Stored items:
↓↓↓

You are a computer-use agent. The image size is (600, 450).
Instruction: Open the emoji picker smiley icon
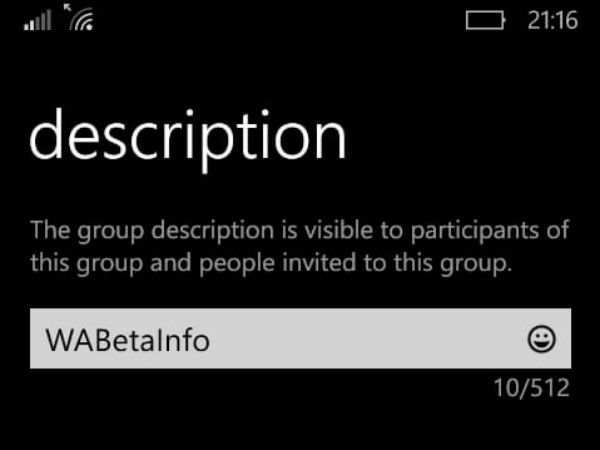pos(541,340)

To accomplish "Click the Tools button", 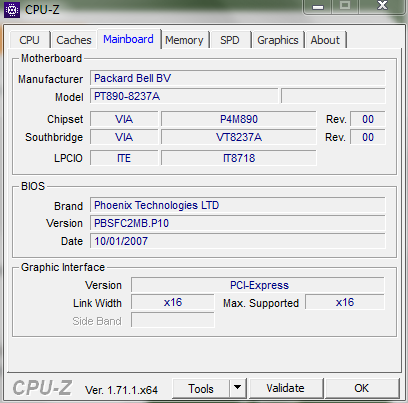I will point(201,388).
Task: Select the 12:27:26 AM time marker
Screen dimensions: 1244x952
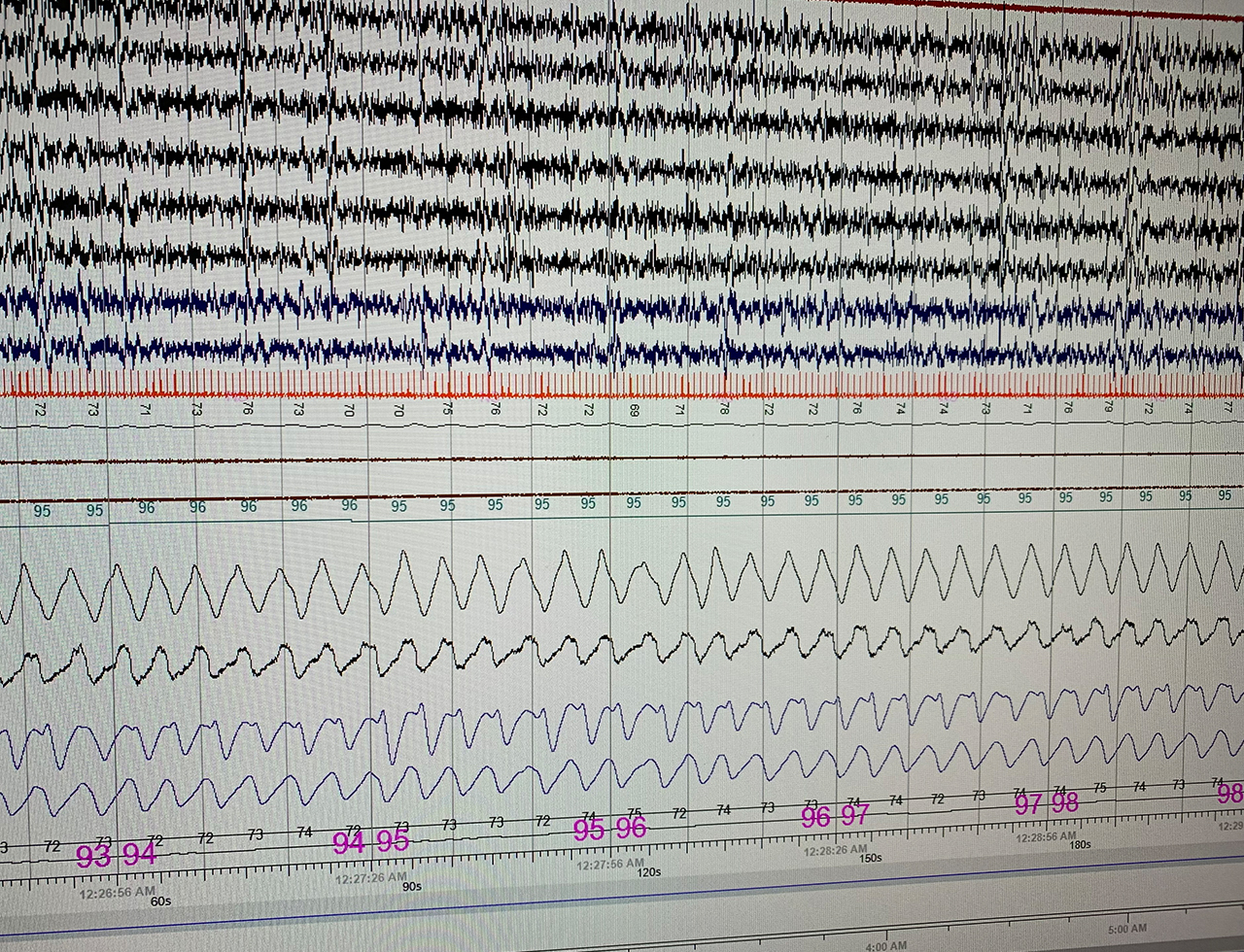Action: (371, 877)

↑↑↑

--- Required work ---
Quote, word for word and nothing more, every line from the line with "Task: Select the 12:27:26 AM time marker" to the end of the entries, including both ends; skip any pictures.

--- Exercise response ---
Task: Select the 12:27:26 AM time marker
Screen dimensions: 1244x952
Action: (371, 877)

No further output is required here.